Unfortunately, these theologies rarely make it into the Sunday school lessons or sermons in most conservative Christian churches. Sometimes, these theologies themselves also neglect to examine the intersections that shape people’s experiences. Early Latin American liberation theologies were written by men and often ignored gender. Early feminist theologies were mostly written by white women who often overlooked race. Rarely did questions of the role of colonialism arise. And very seldom did straight white male theologians take into account the perspectives of the people at the margins of social power and theology.

And so we’ve mostly continued to have theologies that focus on questions of sin, redemption, the church, and social issues without reference to the diverse experiences and perspectives of the entirety of the human race.

When a theology can ignore all perspectives but its own, making the short jump from believing oneself to hold The Truth to claiming persecution for being expected to bake a wedding cake begins to make sense. It’s easier and much more comforting than dealing with the possibility that other perspectives may be equally or perhaps more valid.

The idea of intersectional thinking comes to us from a long tradition of Black feminist thought. The term “intersectionality” was coined by law professor Kimberle Crenshaw. Intersectionality takes note of how race, gender, social class, sexual identity, and other forms of difference shape one another within a matrix of social institutions that confer power differentially. An intersectional theology, as we have proposed, centers intersectional thinking in our doing of theology.

A truly intersectional theology is messy. It encompasses all the contradictions, differences, and difficulties of human experience, and that means that sometimes we won’t find a direct line from point A to point B to ultimate Truth. Instead, we will find questions, people who are nothing like us, ideas that terrify and challenge us.

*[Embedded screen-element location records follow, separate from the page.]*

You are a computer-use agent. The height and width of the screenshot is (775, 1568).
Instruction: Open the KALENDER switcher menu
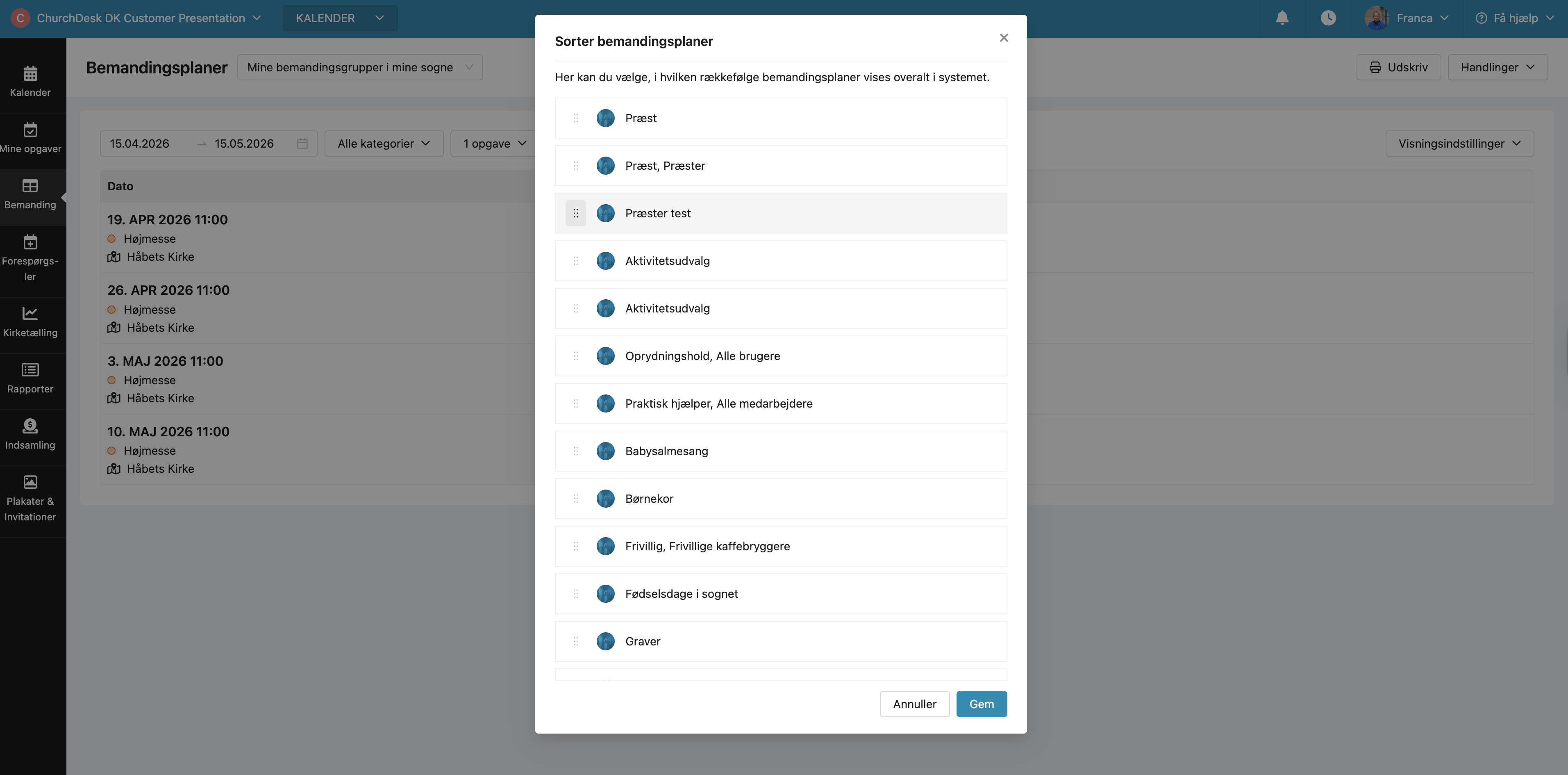tap(339, 18)
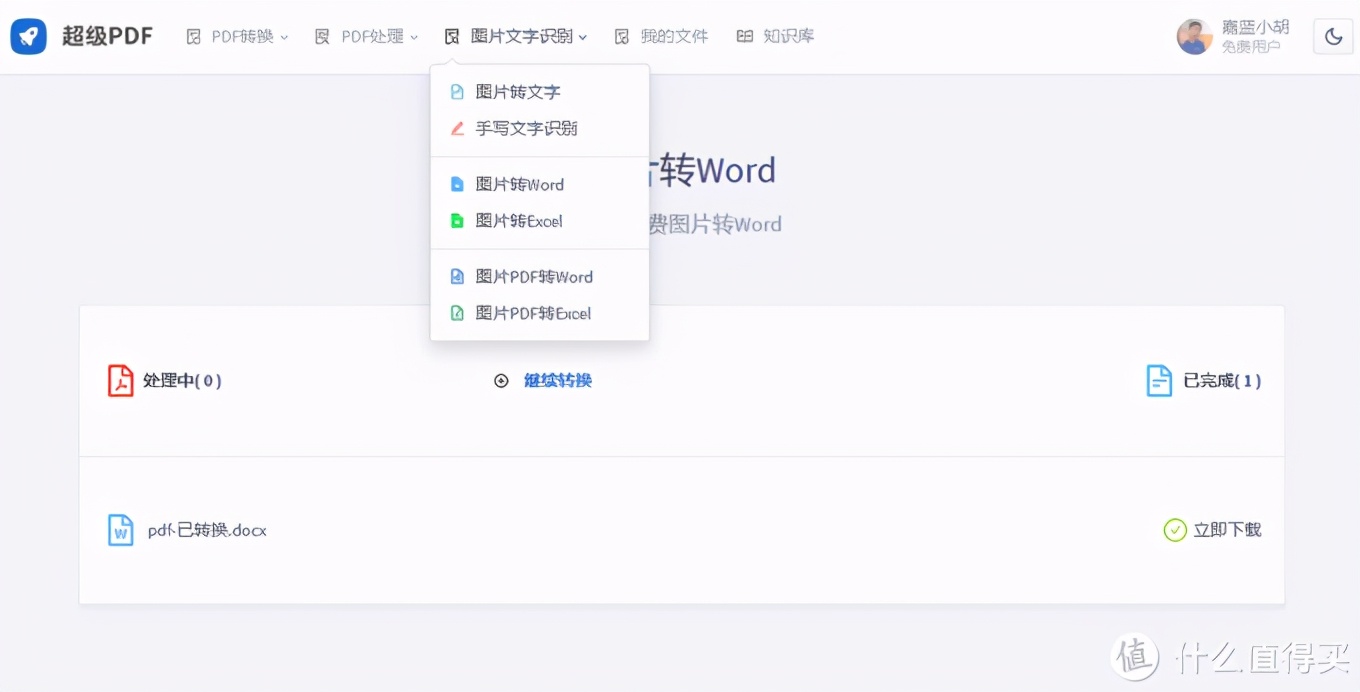This screenshot has height=692, width=1360.
Task: Click the red 手写文字识别 pen icon
Action: [458, 128]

An intersectional theology will not allow us to ignore human suffering, nor will it allow us to cause suffering in the name of God because it will underline the equal value of all of us toward our collective, contradictory, scary, and exhilarating understandings of God. It will compel us to speak out against real persecution—against Christians around the world, against Jews and Muslims in the US, who actually do suffer the most religious persecution in our country.

This kind of intersectional thinking is for all of us, not just those of us who are members of an oppressed group. In fact, the embrace of intersectional thinking by dominant groups is absolutely essential to progress for us all because dominant groups hold the social, economic, political, and religious power to make significant change. This means white, heterosexual men, for example, need to recognize that their race, gender, and sexual identity are part of the way they do theology. They cannot be objective and neutral; rather they express theology from their particular social locations.

If we Christians begin to think this way, to center questions of the role of the intersections of difference in our theological thinking and faith practice, then we can revolutionize the church, making it a leader in changing the world for good, rather than being a follower 25 years behind the rest of society. With intersectional thinking, evangelical Christians likely won’t see themselves as persecuted in the US because they’ll understand the ways power and privilege operate across social differences, and progressive Christians will remind themselves that they need to pay attention to all the differences, not just the ones that happen to affect them. Together, then, we take another step toward the kin-dom of God.